The lines to be extracted run from the start of the listing through the line containing "The height and width of the screenshot is (402, 532)."; copy them exactly and nothing else.

(Beginning of STUDY MATERIAL)

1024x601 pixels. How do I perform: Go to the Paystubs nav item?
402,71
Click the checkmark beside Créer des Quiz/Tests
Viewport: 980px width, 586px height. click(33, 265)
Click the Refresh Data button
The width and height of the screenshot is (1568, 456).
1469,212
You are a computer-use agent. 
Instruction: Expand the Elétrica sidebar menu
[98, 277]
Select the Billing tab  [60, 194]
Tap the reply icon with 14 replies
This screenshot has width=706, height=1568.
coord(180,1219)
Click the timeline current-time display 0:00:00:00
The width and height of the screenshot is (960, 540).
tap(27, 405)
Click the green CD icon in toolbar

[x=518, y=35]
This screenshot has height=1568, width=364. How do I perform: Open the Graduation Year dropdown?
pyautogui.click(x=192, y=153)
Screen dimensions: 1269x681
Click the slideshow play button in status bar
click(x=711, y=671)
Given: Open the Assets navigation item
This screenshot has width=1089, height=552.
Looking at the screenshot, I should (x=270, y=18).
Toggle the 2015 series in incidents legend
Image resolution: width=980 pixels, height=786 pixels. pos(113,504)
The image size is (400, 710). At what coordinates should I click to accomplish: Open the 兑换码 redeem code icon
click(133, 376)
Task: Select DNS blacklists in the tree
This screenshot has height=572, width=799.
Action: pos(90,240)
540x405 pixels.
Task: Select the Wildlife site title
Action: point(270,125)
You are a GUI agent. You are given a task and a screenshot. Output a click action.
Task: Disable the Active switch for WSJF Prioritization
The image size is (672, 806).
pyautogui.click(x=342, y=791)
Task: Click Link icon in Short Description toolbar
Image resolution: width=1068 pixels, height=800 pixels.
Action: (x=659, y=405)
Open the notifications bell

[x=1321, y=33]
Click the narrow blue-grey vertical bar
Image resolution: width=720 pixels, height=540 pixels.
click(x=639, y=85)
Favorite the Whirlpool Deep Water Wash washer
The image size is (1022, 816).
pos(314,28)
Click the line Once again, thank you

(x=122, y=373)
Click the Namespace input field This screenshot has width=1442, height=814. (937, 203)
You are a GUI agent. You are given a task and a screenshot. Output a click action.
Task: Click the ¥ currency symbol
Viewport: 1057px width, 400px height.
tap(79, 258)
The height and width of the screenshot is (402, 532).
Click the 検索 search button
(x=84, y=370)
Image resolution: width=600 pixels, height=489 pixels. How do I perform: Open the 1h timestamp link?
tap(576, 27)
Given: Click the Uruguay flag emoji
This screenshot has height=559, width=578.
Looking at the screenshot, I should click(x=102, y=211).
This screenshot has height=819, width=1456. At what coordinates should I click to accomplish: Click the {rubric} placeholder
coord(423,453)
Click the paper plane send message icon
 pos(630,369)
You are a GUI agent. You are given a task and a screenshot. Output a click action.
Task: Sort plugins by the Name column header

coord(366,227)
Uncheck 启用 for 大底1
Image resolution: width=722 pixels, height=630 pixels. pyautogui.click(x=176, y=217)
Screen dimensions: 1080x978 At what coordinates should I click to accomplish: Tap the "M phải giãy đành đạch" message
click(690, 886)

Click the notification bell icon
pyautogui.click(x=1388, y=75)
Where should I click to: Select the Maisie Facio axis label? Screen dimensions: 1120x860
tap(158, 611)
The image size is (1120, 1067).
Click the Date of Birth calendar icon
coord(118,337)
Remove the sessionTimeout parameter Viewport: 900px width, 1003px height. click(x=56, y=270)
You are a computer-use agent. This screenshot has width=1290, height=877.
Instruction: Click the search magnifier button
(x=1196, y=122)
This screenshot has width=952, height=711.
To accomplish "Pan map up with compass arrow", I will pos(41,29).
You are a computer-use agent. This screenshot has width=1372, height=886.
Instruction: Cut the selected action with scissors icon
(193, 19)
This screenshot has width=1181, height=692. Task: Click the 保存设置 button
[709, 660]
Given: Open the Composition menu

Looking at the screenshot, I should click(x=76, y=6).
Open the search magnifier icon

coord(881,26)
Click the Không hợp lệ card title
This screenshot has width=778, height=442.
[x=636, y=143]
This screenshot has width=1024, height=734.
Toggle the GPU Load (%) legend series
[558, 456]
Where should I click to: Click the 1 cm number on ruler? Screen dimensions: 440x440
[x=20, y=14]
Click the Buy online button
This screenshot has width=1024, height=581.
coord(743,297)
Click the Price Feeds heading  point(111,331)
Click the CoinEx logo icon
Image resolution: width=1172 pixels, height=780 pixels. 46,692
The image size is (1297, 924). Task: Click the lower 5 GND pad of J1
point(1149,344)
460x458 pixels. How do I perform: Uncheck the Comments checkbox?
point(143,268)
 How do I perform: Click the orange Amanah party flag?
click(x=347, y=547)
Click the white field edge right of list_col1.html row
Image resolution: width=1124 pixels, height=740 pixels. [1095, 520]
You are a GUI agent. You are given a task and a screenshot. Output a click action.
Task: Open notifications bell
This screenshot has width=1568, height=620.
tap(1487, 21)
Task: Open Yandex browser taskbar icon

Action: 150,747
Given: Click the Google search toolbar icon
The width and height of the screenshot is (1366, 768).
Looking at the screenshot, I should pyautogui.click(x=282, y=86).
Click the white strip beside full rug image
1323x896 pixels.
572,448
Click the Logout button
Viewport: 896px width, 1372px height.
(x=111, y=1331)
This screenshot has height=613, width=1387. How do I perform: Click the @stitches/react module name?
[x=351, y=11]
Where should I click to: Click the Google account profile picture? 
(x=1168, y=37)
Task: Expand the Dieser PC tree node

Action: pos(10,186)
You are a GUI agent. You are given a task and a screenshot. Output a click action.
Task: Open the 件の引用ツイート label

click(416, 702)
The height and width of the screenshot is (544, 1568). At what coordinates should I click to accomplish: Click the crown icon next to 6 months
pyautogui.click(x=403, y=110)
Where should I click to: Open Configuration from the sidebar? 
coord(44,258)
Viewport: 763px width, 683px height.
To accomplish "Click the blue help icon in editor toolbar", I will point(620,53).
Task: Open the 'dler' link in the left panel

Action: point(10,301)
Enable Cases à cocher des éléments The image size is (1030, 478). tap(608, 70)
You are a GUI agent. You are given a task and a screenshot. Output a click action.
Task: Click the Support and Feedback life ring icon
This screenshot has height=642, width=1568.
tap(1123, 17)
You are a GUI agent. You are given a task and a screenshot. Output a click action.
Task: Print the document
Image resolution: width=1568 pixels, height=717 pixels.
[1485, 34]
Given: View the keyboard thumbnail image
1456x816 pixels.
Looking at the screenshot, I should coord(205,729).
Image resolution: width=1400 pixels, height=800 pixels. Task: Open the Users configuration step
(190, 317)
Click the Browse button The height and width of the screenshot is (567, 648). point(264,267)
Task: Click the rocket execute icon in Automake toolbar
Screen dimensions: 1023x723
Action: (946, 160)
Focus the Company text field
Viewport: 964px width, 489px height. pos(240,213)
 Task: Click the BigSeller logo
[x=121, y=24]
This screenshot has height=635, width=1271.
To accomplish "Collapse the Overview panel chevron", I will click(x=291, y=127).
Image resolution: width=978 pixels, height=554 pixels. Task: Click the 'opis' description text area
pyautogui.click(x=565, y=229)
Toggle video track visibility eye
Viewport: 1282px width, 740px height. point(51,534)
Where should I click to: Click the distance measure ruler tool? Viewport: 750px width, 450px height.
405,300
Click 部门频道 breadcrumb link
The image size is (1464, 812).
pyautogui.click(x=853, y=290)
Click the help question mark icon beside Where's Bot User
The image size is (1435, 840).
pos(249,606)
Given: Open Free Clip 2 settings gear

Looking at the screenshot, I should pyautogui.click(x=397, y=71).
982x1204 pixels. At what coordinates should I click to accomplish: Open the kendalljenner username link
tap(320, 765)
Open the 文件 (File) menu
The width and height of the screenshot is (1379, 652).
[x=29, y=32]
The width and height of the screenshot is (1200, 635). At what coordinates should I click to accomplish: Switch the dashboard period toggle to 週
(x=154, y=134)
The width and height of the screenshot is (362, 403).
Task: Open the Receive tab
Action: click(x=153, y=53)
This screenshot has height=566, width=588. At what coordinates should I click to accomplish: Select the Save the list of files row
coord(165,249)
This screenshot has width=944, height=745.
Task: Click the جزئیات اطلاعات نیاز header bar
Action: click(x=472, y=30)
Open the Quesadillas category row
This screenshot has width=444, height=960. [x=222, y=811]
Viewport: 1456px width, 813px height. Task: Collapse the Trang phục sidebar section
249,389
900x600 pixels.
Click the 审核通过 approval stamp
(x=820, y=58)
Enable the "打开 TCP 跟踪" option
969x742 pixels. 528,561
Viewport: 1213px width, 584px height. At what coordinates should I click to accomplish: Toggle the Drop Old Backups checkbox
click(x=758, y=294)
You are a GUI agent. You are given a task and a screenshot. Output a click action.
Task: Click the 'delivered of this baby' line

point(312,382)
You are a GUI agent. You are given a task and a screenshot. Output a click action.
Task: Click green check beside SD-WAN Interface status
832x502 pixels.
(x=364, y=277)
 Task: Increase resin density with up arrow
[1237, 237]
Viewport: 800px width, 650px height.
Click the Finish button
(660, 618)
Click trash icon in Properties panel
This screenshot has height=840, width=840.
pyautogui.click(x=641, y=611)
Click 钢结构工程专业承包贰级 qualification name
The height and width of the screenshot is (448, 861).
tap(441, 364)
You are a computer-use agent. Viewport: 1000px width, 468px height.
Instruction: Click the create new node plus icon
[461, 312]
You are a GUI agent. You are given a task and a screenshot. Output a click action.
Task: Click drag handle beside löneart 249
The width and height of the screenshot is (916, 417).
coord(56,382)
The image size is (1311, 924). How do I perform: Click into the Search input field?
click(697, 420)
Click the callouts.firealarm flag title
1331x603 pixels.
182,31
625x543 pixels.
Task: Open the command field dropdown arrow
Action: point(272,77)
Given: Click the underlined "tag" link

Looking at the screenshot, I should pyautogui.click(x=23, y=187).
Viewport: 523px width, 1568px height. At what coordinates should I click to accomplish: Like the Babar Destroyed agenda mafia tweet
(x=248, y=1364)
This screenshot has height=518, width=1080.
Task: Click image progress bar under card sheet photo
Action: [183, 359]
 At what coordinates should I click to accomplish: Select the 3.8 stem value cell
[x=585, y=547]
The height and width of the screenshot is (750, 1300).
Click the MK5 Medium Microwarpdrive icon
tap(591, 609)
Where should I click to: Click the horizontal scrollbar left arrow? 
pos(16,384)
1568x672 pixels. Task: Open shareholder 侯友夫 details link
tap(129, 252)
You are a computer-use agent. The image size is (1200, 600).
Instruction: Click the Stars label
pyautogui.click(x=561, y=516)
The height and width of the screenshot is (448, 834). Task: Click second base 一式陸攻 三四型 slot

(End of STUDY MATERIAL)

[SOLUTION]
1024x601 pixels. How do I perform: Go to the Paystubs nav item?
402,71
Click the checkmark beside Créer des Quiz/Tests
Viewport: 980px width, 586px height. click(33, 265)
Click the Refresh Data button
The width and height of the screenshot is (1568, 456).
1469,212
You are a computer-use agent. 
Instruction: Expand the Elétrica sidebar menu
[98, 277]
Select the Billing tab  [60, 194]
Tap the reply icon with 14 replies
This screenshot has width=706, height=1568.
coord(180,1219)
Click the timeline current-time display 0:00:00:00
The width and height of the screenshot is (960, 540).
tap(27, 405)
Click the green CD icon in toolbar

[x=518, y=35]
This screenshot has height=1568, width=364. How do I perform: Open the Graduation Year dropdown?
pyautogui.click(x=192, y=153)
Screen dimensions: 1269x681
Click the slideshow play button in status bar
click(x=711, y=671)
Given: Open the Assets navigation item
This screenshot has width=1089, height=552.
Looking at the screenshot, I should (x=270, y=18).
Toggle the 2015 series in incidents legend
Image resolution: width=980 pixels, height=786 pixels. pos(113,504)
The image size is (400, 710). At what coordinates should I click to accomplish: Open the 兑换码 redeem code icon
click(133, 376)
Task: Select DNS blacklists in the tree
This screenshot has height=572, width=799.
Action: pos(90,240)
540x405 pixels.
Task: Select the Wildlife site title
Action: point(270,125)
You are a GUI agent. You are given a task and a screenshot. Output a click action.
Task: Disable the Active switch for WSJF Prioritization
The image size is (672, 806).
pyautogui.click(x=342, y=791)
Task: Click Link icon in Short Description toolbar
Image resolution: width=1068 pixels, height=800 pixels.
Action: (x=659, y=405)
Open the notifications bell

[x=1321, y=33]
Click the narrow blue-grey vertical bar
Image resolution: width=720 pixels, height=540 pixels.
click(x=639, y=85)
Favorite the Whirlpool Deep Water Wash washer
The image size is (1022, 816).
pos(314,28)
Click the line Once again, thank you

(x=122, y=373)
Click the Namespace input field This screenshot has width=1442, height=814. (937, 203)
You are a GUI agent. You are given a task and a screenshot. Output a click action.
Task: Click the ¥ currency symbol
Viewport: 1057px width, 400px height.
tap(79, 258)
The height and width of the screenshot is (402, 532).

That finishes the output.